-- MATERIAL PROVIDED follows --
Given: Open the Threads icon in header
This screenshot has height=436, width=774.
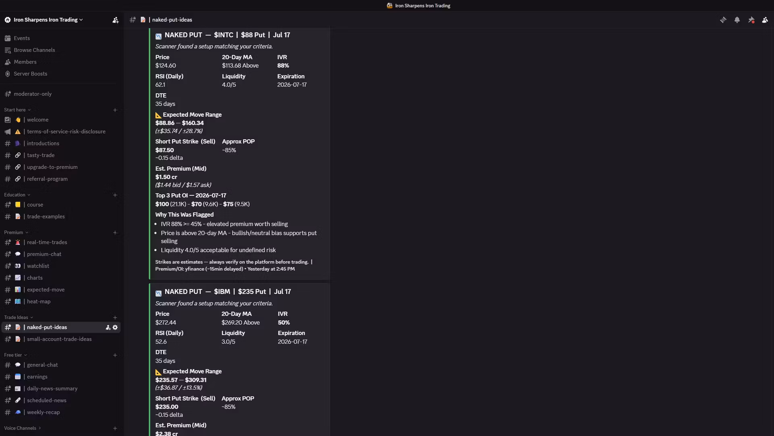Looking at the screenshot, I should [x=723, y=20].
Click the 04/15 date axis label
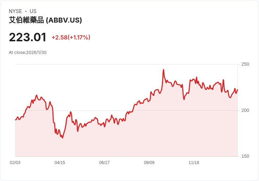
-- MATERIAL PROVIDED concluded --
-- MATERIAL PROVIDED follows --
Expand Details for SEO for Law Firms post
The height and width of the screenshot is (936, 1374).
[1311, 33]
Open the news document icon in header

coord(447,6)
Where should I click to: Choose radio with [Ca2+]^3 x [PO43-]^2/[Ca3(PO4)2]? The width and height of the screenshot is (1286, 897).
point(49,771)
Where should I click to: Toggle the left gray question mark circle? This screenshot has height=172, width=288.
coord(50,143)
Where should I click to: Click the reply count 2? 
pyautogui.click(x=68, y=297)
-- MATERIAL PROVIDED concluded --
-- MATERIAL PROVIDED follows --
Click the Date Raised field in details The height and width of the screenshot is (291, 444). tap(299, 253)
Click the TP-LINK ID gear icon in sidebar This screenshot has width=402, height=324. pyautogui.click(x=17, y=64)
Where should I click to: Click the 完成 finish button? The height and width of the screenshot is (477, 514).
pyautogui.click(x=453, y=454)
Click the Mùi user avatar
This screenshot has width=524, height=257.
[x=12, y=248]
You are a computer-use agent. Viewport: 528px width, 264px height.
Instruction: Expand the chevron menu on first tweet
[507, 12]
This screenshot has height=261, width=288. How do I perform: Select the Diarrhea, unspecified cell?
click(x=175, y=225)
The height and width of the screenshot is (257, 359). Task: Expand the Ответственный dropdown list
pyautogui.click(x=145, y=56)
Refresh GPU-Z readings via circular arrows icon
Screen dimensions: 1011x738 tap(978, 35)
-- MATERIAL PROVIDED concluded --
Pictures aside, print exactly the lines above starting with the one containing "This screenshot has height=436, width=774." and going on through the one containing "Click the 04/15 date axis label".

• [ANSWER TO THE PROBLEM]:
This screenshot has height=436, width=774.
Looking at the screenshot, I should [x=723, y=20].
Click the 04/15 date axis label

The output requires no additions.